L’histoire d’un geste malencontreux, un deuxième roman autobiographique drôle et narquois sur le rapport à la violence.

Dalie Farah est née en Auvergne, à Clermont-Ferrand, et y a grandi. Agrégée de lettres, elle enseigne au lycée et en classes préparatoires.

Le doigt, (Grasset, 2021), c’est un deuxième roman. Le premier était Impasse Verlaine (Grasset, 2019).

Impasse Verlaine, son premier livre, autobiographique, raconte son enfance à Clermont-Ferrand. Poignant, vivifiant, incisif.
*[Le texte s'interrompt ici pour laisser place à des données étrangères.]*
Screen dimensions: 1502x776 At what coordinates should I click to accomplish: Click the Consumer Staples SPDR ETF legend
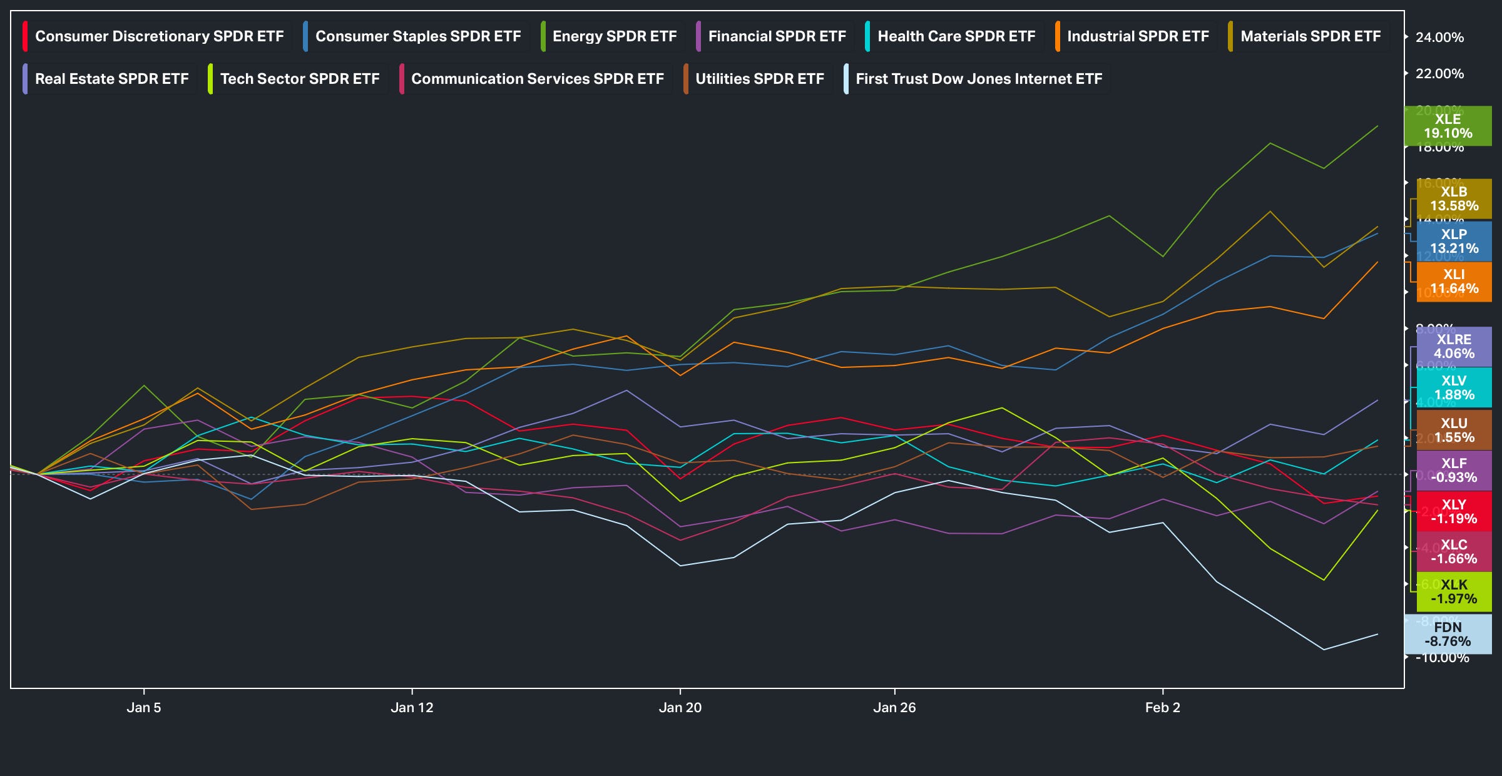coord(417,36)
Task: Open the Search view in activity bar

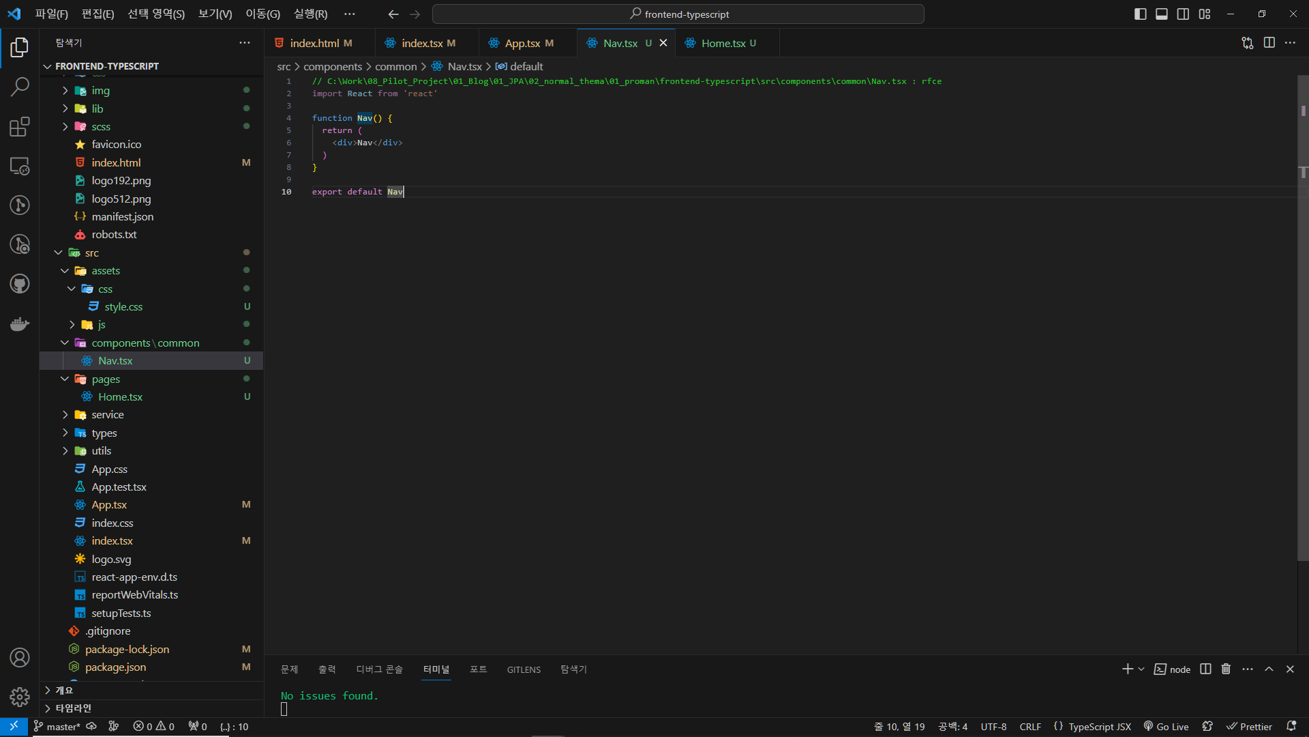Action: pyautogui.click(x=20, y=87)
Couronné par plusieurs prix, il a été son entrée en littérature, la littérature qu’elle aime tant et qui l’a sauvée de la brutalité en l’emmenant jusqu’à l’agrégation.

Le doigt s’inscrit dans le prolongement du premier roman, poursuit et approfondit, avec un regard impitoyable, mais aussi beaucoup d’humour, la fiction personnalisée et l’auto-analyse entamée avec Impasse Verlaine. Ce deuxième roman a vu le jour après que l’agrégée est devenue professeure à Thiers, à 50 km à l’est de la préfecture du Puy de Dôme et a dû affronter d’autres violences.

Enquêter sur soi et pour un geste

Un réalisme sensible, entre justesse et humour. Émouvant, étonnant, percutant. Un roman empreint de rage mais dans lequel l’autodérision n’est jamais absente. Un style très vif et très drôle.

Une histoire banale et malencontreuse… Un matin pluvieux, très tôt, il fait encore nuit devant un lycée auvergnat. Dans une doudoune pour se protéger du froid, une professeure se passe et se repasse le plan de son cours de philo, et traverse la rue en dehors des passages piétons. Un klaxon la surprend, elle ne se retourne pas, fait un doigt d’honneur. La voiture se gare, un homme en sort précipitamment, hurle, la défie : « Recommence ! » Face à lui, nouveau doigt d’honneur. Il la gifle.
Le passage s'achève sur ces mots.